_Exercise brief_:
Retype everything from the line containing "Image resolution: width=1440" down to the line containing "center [184, 920].", including both of those lines. Leave the pictures out.

_Data records_:
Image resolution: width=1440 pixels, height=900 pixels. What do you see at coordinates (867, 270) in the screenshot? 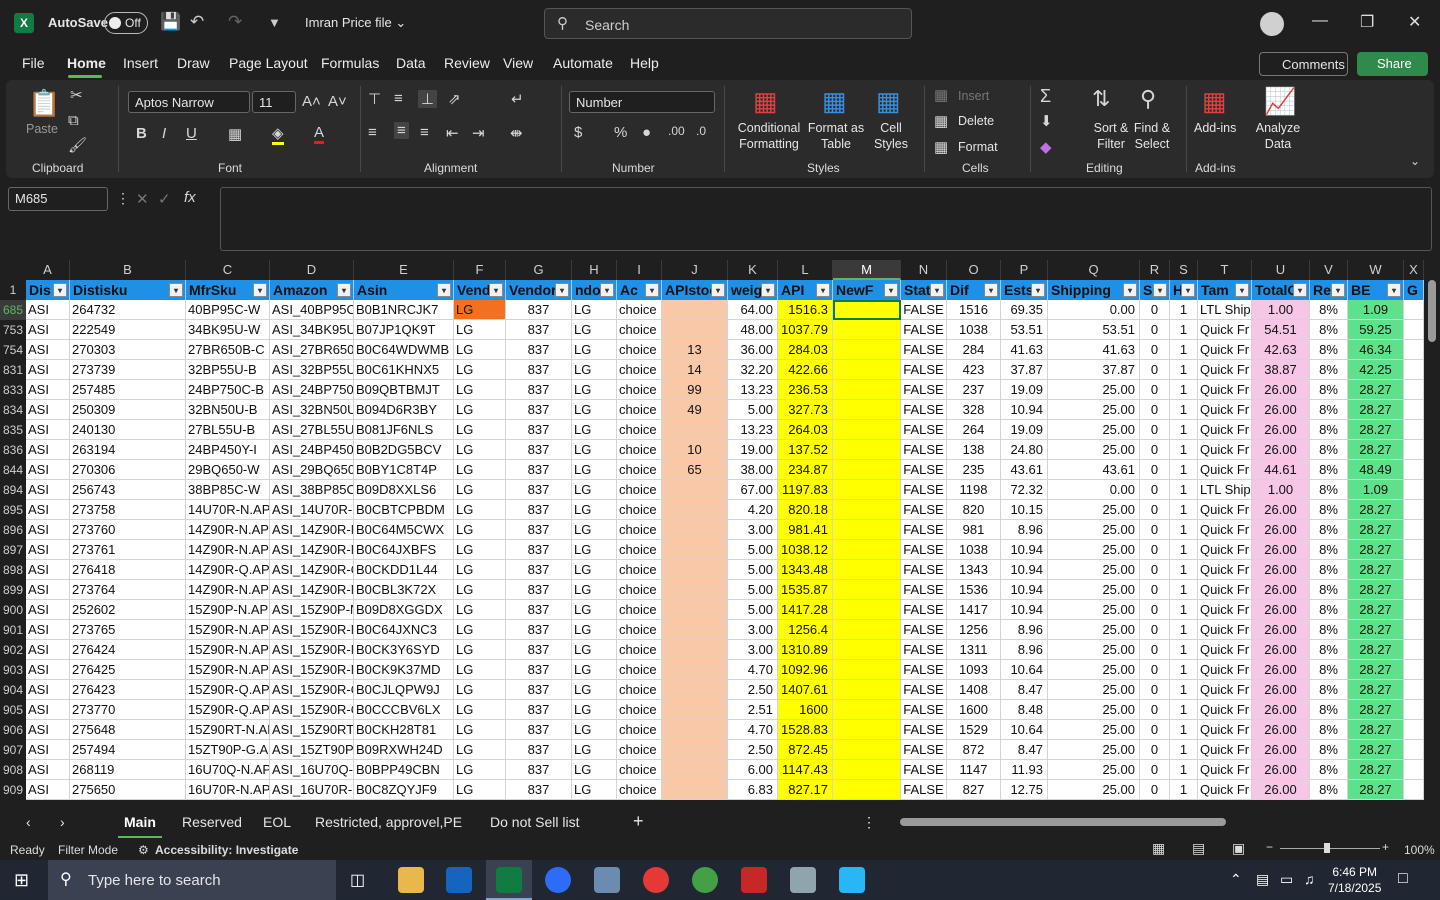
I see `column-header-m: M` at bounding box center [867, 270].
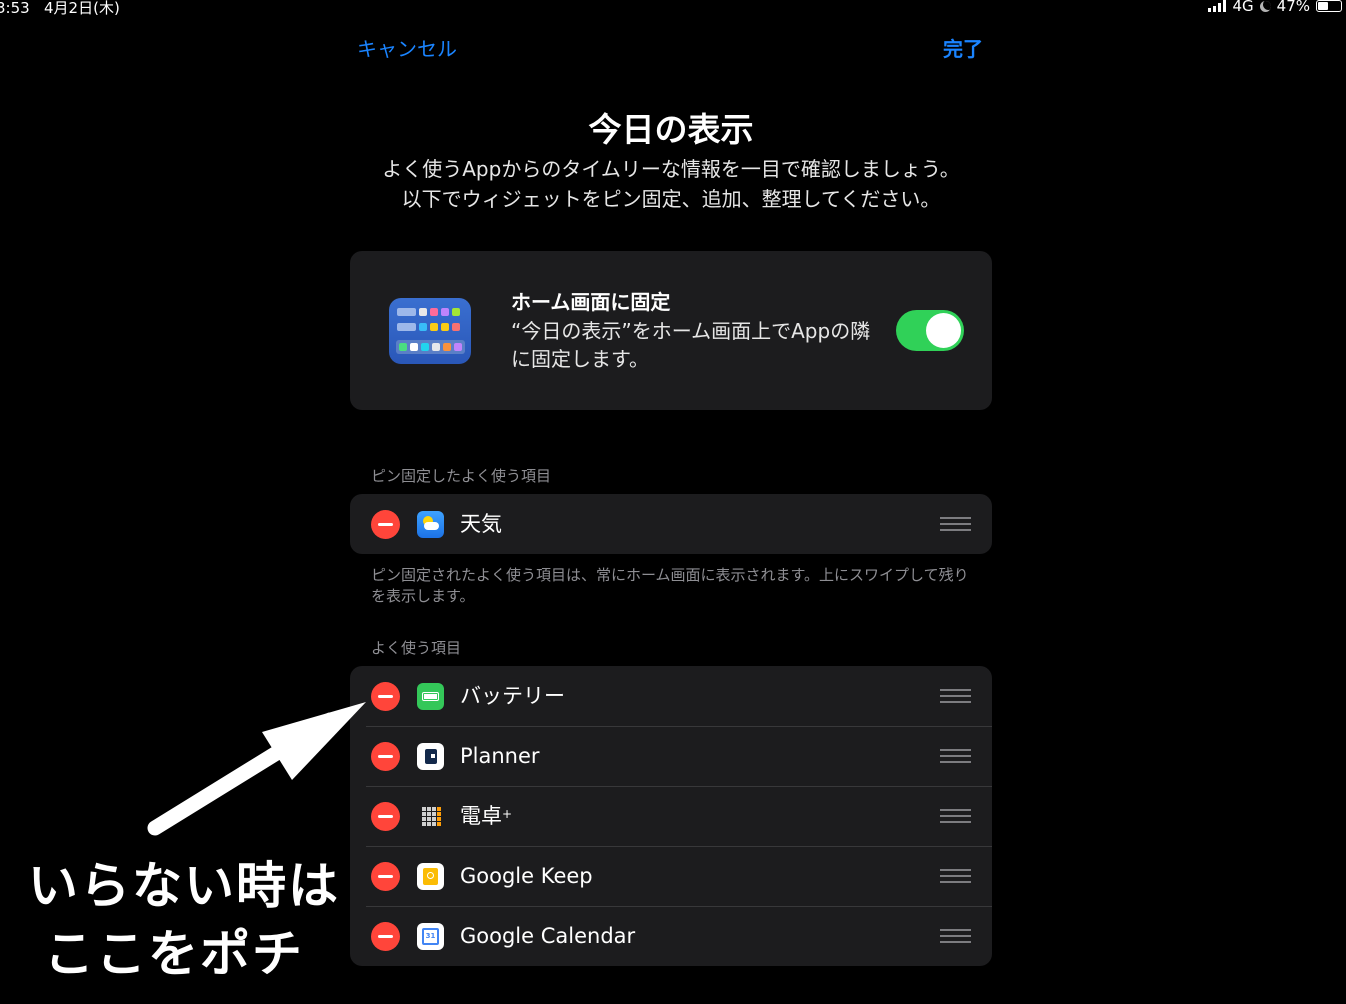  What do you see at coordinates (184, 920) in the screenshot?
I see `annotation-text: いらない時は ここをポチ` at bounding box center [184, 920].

---

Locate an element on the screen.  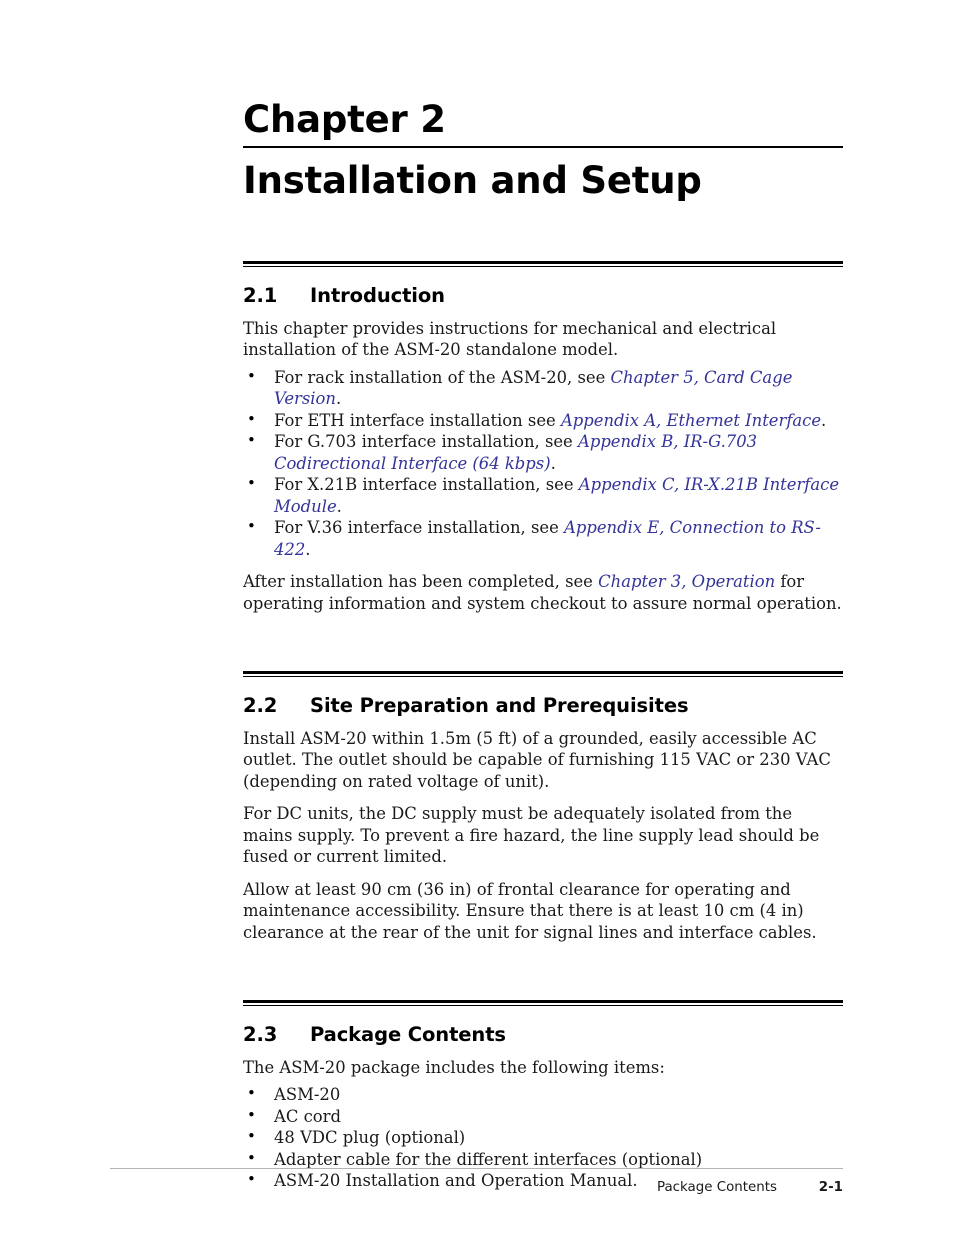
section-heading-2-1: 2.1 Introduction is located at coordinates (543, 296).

...

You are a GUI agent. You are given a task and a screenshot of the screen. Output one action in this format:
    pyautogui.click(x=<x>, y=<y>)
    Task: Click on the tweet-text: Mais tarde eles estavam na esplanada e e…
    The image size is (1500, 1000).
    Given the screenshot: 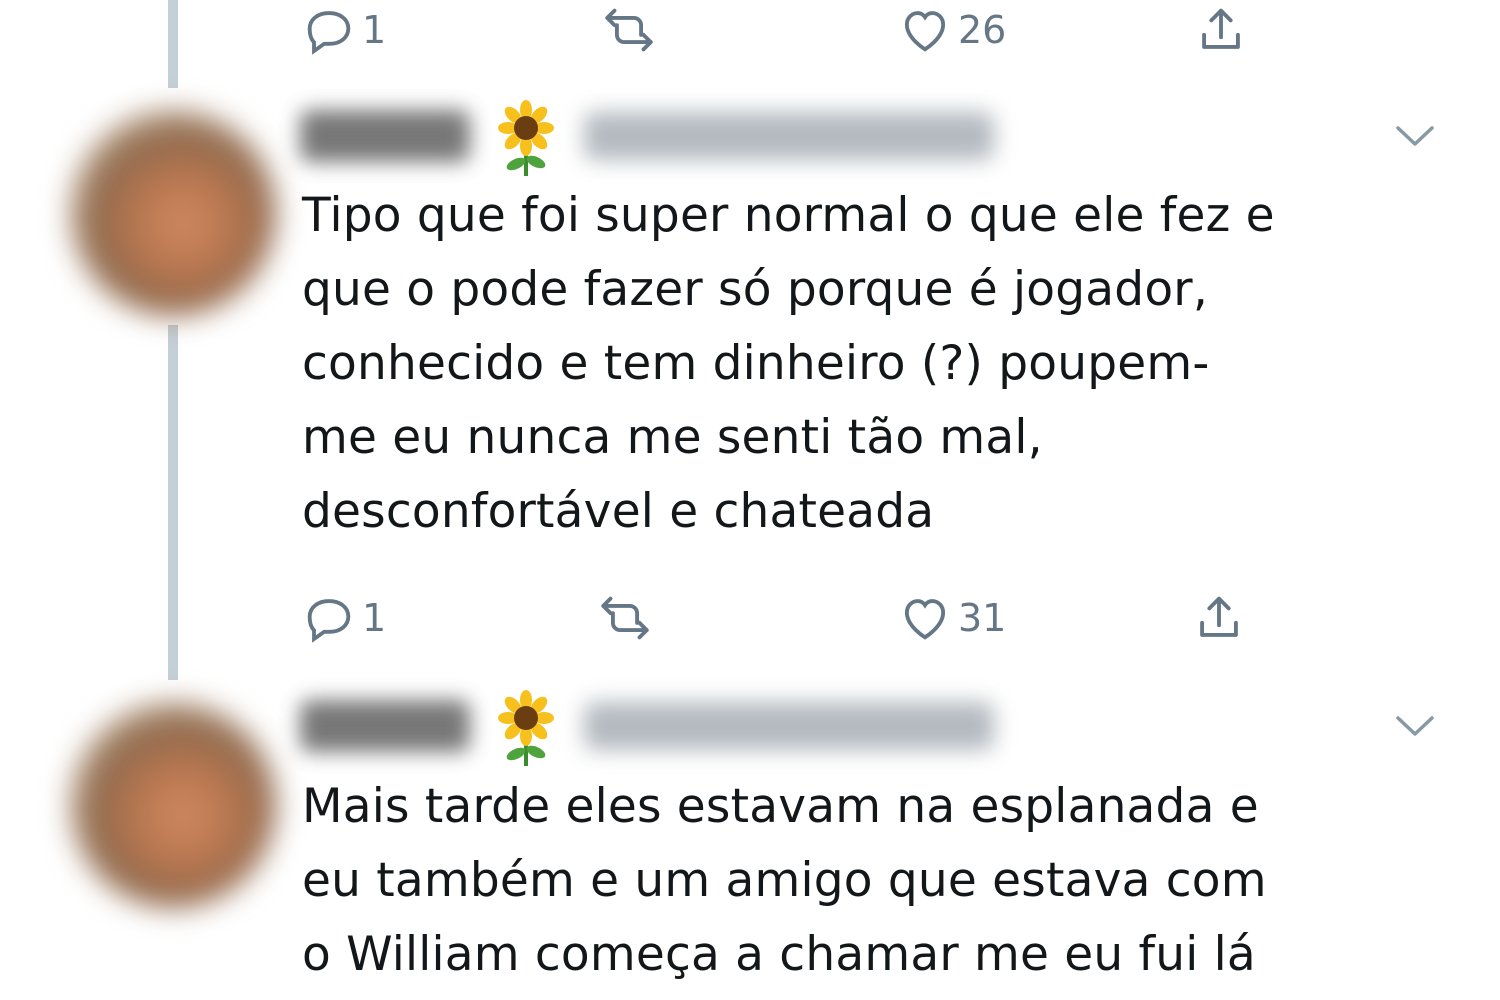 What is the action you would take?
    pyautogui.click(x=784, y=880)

_Output of the task_:
Image resolution: width=1440 pixels, height=900 pixels. What do you see at coordinates (867, 270) in the screenshot? 
I see `column-header-m: M` at bounding box center [867, 270].
  What do you see at coordinates (184, 920) in the screenshot?
I see `annotation-text: いらない時は ここをポチ` at bounding box center [184, 920].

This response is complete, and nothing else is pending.